PROBLEM DESCRIPTION: Copy the entries from the first one through the line holding "Action: click(x=126, y=200)", inclusive, with the requests kept in. Shift every coordinate in the answers by -29.

[Stored entries]
[Begin]

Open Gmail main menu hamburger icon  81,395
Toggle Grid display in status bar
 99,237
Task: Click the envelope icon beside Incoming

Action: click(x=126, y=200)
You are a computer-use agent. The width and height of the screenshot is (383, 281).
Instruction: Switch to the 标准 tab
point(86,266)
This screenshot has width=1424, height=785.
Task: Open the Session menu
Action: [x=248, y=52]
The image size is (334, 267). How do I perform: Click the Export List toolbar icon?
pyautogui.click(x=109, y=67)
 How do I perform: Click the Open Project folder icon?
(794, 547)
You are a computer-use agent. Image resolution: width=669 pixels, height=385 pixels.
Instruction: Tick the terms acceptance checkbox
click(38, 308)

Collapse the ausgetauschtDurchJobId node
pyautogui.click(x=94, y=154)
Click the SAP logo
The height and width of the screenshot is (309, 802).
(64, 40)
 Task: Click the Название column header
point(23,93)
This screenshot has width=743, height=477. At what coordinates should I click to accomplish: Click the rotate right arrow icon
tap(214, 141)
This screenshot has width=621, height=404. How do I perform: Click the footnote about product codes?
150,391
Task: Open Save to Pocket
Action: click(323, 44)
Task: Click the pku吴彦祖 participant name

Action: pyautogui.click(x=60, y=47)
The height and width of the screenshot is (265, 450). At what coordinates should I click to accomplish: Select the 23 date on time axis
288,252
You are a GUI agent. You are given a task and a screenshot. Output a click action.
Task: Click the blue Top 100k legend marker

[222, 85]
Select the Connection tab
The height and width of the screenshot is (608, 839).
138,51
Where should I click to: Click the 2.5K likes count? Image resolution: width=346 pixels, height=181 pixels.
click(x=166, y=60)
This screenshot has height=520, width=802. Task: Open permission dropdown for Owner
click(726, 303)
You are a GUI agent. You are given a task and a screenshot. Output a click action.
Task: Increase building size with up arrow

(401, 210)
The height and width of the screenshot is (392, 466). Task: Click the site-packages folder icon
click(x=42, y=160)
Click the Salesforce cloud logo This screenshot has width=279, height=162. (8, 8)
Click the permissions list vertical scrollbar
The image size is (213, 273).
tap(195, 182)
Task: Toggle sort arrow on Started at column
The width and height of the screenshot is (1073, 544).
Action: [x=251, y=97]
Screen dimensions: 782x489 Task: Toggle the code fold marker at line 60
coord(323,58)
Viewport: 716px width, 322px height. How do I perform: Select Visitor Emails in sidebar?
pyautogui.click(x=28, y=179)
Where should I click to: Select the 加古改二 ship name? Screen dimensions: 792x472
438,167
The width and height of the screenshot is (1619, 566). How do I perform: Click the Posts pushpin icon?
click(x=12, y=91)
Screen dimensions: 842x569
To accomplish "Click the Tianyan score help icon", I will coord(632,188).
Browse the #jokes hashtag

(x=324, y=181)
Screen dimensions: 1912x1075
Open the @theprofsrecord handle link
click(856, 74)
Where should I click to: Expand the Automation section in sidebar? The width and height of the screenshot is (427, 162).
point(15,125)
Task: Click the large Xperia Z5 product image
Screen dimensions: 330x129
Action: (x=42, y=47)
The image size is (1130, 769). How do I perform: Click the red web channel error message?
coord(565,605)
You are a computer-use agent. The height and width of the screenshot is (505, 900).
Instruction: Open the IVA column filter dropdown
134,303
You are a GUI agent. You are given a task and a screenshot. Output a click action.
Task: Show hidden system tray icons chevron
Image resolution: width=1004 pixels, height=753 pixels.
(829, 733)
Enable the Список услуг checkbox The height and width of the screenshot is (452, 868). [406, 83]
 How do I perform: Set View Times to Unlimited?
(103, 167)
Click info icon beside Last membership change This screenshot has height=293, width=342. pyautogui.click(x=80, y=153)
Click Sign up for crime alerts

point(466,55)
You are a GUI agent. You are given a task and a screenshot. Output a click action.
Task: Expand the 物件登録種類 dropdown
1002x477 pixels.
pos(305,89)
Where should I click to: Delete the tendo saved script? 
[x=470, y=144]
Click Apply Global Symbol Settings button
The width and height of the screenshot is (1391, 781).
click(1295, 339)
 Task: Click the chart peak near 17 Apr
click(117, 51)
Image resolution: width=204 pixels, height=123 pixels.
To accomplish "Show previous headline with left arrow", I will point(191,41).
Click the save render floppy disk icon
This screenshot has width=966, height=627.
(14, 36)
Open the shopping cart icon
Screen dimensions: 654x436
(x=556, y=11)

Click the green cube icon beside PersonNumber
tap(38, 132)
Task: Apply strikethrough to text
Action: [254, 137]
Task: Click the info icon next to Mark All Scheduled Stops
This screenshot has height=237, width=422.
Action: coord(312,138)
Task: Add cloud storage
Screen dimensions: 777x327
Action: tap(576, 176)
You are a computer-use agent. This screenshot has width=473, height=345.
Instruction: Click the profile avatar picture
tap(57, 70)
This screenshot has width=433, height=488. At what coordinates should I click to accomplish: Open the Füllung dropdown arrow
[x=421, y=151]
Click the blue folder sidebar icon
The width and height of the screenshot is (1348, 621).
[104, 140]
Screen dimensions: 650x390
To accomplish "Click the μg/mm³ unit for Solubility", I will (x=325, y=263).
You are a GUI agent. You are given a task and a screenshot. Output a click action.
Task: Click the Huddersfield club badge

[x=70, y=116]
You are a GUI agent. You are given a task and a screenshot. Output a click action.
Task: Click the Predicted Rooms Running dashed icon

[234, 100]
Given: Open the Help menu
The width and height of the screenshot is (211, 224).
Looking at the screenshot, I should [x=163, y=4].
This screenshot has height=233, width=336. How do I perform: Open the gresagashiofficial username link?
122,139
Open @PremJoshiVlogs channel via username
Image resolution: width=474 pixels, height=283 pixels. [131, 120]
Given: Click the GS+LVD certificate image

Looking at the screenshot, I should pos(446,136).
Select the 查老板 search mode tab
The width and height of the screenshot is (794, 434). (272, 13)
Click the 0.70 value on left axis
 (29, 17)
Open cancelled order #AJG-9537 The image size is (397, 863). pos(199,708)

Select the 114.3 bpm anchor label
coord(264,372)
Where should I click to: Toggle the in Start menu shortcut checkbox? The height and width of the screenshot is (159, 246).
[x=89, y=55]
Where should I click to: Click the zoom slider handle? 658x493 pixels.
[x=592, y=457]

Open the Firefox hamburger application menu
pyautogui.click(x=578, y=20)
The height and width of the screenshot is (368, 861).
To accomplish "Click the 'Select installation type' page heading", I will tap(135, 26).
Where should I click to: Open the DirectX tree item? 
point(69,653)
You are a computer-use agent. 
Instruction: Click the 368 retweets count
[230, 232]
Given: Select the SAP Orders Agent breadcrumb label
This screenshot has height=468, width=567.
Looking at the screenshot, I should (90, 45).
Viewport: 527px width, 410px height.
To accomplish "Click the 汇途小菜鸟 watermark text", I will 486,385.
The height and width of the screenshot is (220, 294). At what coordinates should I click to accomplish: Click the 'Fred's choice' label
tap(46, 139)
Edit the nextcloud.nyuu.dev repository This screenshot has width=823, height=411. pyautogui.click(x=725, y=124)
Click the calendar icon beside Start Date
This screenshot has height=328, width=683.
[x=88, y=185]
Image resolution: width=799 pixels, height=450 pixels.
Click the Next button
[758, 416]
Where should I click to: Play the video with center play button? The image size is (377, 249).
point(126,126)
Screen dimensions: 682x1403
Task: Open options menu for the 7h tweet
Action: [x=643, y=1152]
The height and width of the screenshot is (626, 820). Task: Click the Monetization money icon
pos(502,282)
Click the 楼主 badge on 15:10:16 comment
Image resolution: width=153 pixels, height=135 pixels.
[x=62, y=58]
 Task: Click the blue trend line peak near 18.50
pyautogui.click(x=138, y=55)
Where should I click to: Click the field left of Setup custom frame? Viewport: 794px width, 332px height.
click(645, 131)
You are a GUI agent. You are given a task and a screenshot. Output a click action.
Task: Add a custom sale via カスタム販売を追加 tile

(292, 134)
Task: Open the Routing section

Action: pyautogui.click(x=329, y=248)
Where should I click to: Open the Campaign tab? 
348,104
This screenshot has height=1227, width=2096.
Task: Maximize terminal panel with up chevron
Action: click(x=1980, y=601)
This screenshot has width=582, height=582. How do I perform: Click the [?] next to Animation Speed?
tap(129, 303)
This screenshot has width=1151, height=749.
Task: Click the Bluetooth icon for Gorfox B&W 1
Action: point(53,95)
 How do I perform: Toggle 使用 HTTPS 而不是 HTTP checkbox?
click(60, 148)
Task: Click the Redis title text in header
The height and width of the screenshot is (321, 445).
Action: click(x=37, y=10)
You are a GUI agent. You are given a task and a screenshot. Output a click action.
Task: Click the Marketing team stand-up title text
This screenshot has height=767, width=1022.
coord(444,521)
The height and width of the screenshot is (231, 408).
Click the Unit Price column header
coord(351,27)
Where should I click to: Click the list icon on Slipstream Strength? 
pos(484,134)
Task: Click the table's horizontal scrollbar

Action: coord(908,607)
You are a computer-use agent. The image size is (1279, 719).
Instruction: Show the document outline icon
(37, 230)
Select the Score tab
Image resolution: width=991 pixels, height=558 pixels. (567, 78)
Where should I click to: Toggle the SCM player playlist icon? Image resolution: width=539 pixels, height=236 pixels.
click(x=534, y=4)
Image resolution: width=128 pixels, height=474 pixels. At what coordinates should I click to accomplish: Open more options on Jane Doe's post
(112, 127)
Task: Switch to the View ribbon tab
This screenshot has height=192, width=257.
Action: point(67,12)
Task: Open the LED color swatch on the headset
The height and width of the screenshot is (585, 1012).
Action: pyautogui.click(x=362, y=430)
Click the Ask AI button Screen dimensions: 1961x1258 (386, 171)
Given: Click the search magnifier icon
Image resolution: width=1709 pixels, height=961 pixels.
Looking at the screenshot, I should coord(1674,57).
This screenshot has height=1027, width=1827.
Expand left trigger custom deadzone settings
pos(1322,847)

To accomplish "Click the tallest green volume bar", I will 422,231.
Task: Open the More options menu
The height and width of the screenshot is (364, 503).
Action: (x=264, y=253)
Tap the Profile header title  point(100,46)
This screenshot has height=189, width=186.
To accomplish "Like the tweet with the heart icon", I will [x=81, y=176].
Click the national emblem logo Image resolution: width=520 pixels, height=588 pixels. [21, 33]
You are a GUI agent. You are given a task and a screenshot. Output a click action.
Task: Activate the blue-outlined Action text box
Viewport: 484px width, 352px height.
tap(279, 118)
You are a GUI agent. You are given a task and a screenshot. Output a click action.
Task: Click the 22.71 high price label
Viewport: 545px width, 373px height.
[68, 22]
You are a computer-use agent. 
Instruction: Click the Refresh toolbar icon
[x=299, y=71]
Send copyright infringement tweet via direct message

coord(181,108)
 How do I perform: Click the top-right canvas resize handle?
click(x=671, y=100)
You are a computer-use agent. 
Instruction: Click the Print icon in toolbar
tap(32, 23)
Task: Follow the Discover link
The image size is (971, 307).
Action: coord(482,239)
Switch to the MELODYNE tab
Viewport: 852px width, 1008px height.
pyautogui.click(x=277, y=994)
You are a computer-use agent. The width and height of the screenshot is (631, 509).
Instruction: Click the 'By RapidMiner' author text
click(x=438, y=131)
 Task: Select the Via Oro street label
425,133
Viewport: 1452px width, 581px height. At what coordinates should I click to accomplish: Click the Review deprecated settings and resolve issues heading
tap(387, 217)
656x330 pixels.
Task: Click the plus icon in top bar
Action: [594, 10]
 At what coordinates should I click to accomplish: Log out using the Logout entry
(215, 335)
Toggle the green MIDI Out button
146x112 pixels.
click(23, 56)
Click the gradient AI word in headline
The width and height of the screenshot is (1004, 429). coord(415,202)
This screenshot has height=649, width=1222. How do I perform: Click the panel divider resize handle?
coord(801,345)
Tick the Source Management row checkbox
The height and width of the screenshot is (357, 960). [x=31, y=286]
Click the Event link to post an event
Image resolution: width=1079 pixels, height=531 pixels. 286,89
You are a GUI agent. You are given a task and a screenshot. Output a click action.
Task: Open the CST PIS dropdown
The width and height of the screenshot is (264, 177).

[End]

CORRECT RESPONSE:
Open Gmail main menu hamburger icon  52,366
Toggle Grid display in status bar
 70,208
Task: Click the envelope icon beside Incoming

Action: click(x=97, y=171)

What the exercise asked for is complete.